Tasks ▸
• a. In the article on Sidney Crosby's concussion recovery, what must Crosby prove to his doctors before he is cleared for game action?
• b. Pick up the article on Sidney Crosby's concussion recovery after its last sentence and keep writing it.

Document segment ▸
◆ ◆ ◆ ◆ ◆ ◆ ◆

CANONSBURG, Pa. -- It's a no go for Sidney Crosby this week.
And there's still no hint when the NHL's marquee star will make his long-awaited comeback.
On Monday, Crosby ruled himself out of playing in either of the Pittsburgh Penguins' games this week, meaning the earliest he could return from the concussion that has sidelined him since January is Nov. 11.
It might not be possible for Crosby to play that soon, either, even though that date has been the most mentioned when those around the NHL speculate about the Penguins captain's return.
While Penguins coach Dan Bylsma raved about how well Crosby is practising -- he said it's at a superstar level -- he cautioned that Crosby's injury recovery still isn't nearly complete. Most of all, Bylsma said, Crosby needs further contact work in practice.
"He's been practising at a high level for a while," said Bylsma, a former NHL forward. "If you watch him practice, you see speed and skill at a level that not many of us ever get to. At the same time, you have to understand the rehab, him putting good days together, getting in those (contact) situations. He's at a high level, but he's still in the process of rehabbing."
The Penguins will practise as many as four times each this week and next after playing 13 games in 24 days to start the season, on-ice time that might finally allow Crosby to absorb some hits. He will not be cleared for game action until he proves to his doctors that he can handle contact during practice.
Because Crosby and his doctors, the Penguins' medical staff and the coaches and front office all must sign off on his return, no one is daring to suggest a possible comeback date for a player who already has won an NHL MVP award, scoring title, Stanley Cup and Olympic gold medal.
Because the Penguins had so few practice days in October, Crosby's contact in practice was minimal at best.
There weren't many hits thrown around during an hour-long practice at a suburban rink Monday, even though the Penguins don't play again until Thursday at San Jose. The finish up their California road swing Saturday at Los Angeles, then are off until they meet Dallas on Nov. 11.
"It's the same old story," Crosby said. "We haven't had a ton of time to practise, but in the next little while there will be some opportunities."
Crosby hasn't missed any practice time since training camp opened Sept. 17, and he has remained symptom-free from the concussion that occurred following violent hits in successive games Jan. 1 and Jan. 5.

◆ ◆ ◆ ◆ ◆ ◆ ◆

Exercise data ▸
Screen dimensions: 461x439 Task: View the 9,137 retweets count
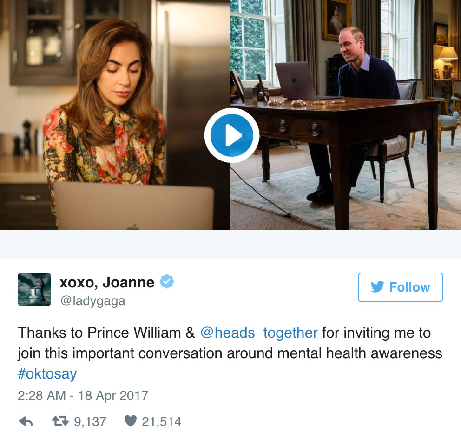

◆ ◆ ◆ ◆ ◆ ◆ ◆

Numbered answers ▸
• a. He must prove that he can handle contact during practice.

• b.
But practice speed doesn't resemble game speed, and hits in practice don't resemble those of games. As of Saturday, Crosby won't have played in an NHL game in 10 months, and even the best of players needs time to get acclimated to game speed, contact and making plays on the fly.
"It's not just an automatic thing," Crosby said. "To go through hitting is a big step. I just want to make sure I get through that. It's the most important thing -- however long that takes. I don't want to get too far ahead. I just want to make sure it goes well and (I) give myself the best chance to handle it."
For now, everything appears to be there -- the stickhandling, the speed, the adept decision-making, the instinctive ability that always seemed to make Crosby one stride ahead of everyone else on the ice. Crosby said he probably can't get in much better shape no matter how long he practises.
"It's about as good as it's going to get without playing a game," Crosby said. "You can only get to a certain point in practice. I feel like I'm in good shape. It's not game shape. You can't get that until you play."
Most of Monday's Penguins practice was devoted to shooting and skating drills, but Bylsma said there will be more game-type situational work Tuesday.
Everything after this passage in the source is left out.